If friend said no to both of those options, I'd say fuck it, let's go home, have lunch at mine / yours and we'll do the walk later or another day.

If we were so far from home that we couldn't do that, then we were a bit silly for coming out somewhere where we couldn't procure any food with nothing with us other than a sandwich, an apple and a bottle of water each in the first place.

If we had EXTRA lunch, then we'd share that.

But this^^ scenario is indeed, to use your phrase bertrand, a strawman argument and is nothing at all like the op, so I'm not entirely sure where this whole discussion is going...

MarshaBradyo · 10/10/2019 14:08

It was more a question does it change after you’ve voted?

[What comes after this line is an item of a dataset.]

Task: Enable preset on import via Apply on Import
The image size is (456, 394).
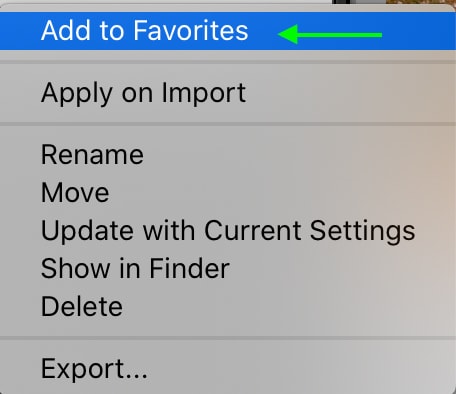Action: pos(228,93)
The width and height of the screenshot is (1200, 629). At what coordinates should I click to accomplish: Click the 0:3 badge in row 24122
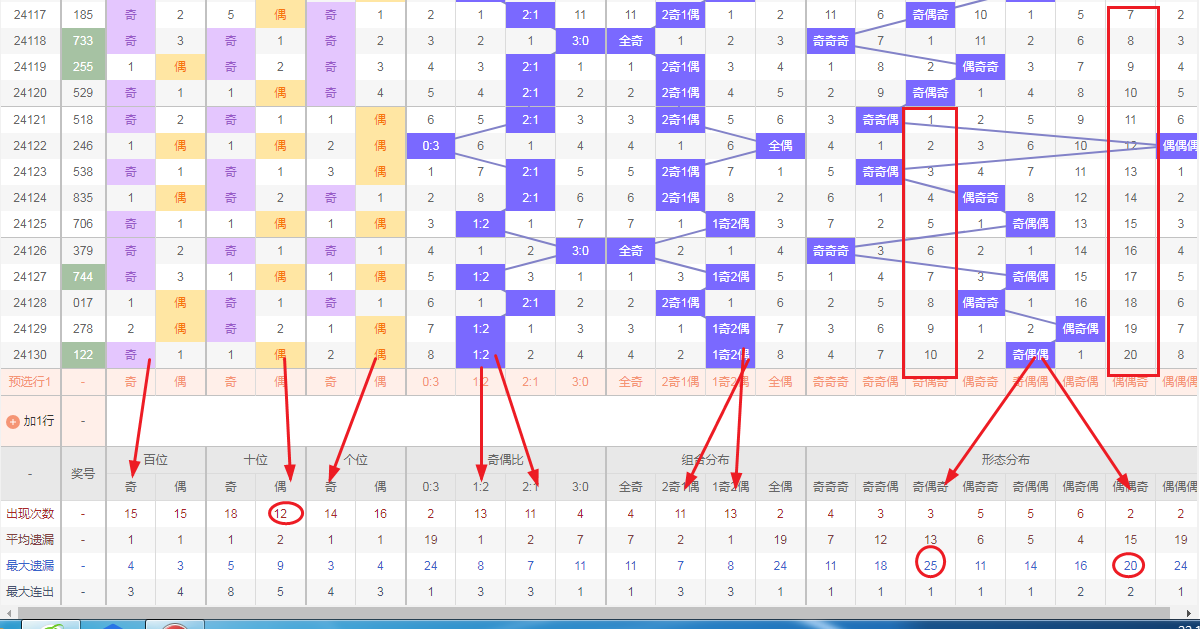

It may well not have changed due to percentage.

I don’t believe in the voting button ; but no point in it if it’s not updated

TheGoogleMum · 10/10/2019 14:08

Yanbu, but it is maybe rude to eat something not for sharing in front of others. In laws definately overreacting though

notso · 10/10/2019 14:10

No they really don't It's not 'picking apart' to point out that one person eating a full meal without offering to pick some up for/share with anyone else is very different from one person eating one thing while others eat other –very similar –things.
I'm referring to the other different scenarios and examples people have given based on how the initial post read to some people before OP said everyone had cake DarlingNikita

MarshaBradyo · 10/10/2019 14:12

But since you’re all saying 94 it must be percentage thing

FeckOffGraham · 10/10/2019 14:13

Yes Marsha, 94% of 3343 voters in total.

mummmy2017 · 10/10/2019 14:16

I just think it is greedy to eat cake and sweets given to you as a treat , then moan about the fact that a child had the one she choose and paid for. The DD did not eat any other cake from the box and the FIL was showing far worse bad manners in his entitled attitude.

BertrandRussell · 10/10/2019 14:18

“I just think it is greedy to eat cake and sweets given to you as a treat , then moan about the fact that a child had the one she choose and paid for. “

I agree. I think everyone on the thread does.

FeckOffGraham · 10/10/2019 14:23

Ok you can pick apart and compare various details in various situations but they boil down to one person eating in front of others.

Ah but you see @notso, I am one of those who sees nuance, just like oor bertrand 🧐 Grin. It's never as simple as you mortals think. You couldn't possibly understand .

JOKING!

But yes, you are over simplifying. Eating food in front of people on its own isn't rude. Unless you do it in maybe Dubai when everyone is fasting.

Even if you mean to say "eating in front of people you know is rude", I still think you're wrong.

I wouldn't like my annoying BIL to show up twice a week with a smelly takeaway though and eat it in my living room when I'm trying to put the kids to bed though. That has nothing to do with not being able to handle someone eating in front of me. I am a waitress PT, so that's just as well really 😂. Imagining me flying across the restaurant to stop some poor diner from eating their meal without offering some to me first 😂😂😂😂😂.

notso · 10/10/2019 14:31

Even if you mean to say "eating in front of people you know is rude", I still think you're wrong.
So indulge me,
OP her DH and DD go to the market with FIL.
They all buy food for lunch but no desserts. FIL wanders off and buys himself a slice of the instagram cake.
They eat lunch and afterwards FIL pulls out his cake and eats it all to himself.
There is nothing sweet for anyone else.
Is the FIL rude or not?

MCP86 · 10/10/2019 14:38

notso
I met my Mum for a coffee yesterday and asked what she wanted to drink. I fancied a toasted tea cake so asked if she wanted anything to eat too. It wouldn't occur to me not to, I'd feel really impolite. She said no thanks and I still asked her if she wanted some of my tea cake when I'd sat down.

So what if the roles were reversed, your mum was buying/eating and you declined.
After sitting diwn with her tea cake, she doesnt offer some. would you have thought she was rude?

Wonkybanana · 10/10/2019 14:38

Is the FIL rude or not?

Yes he his. But the key point of your fictional scenario is that there is no dessert bought for anyone else. Which isn't what happened in this real life instance.

Also - I do believe that there is a difference between a grown man doing it, and a 12 year old.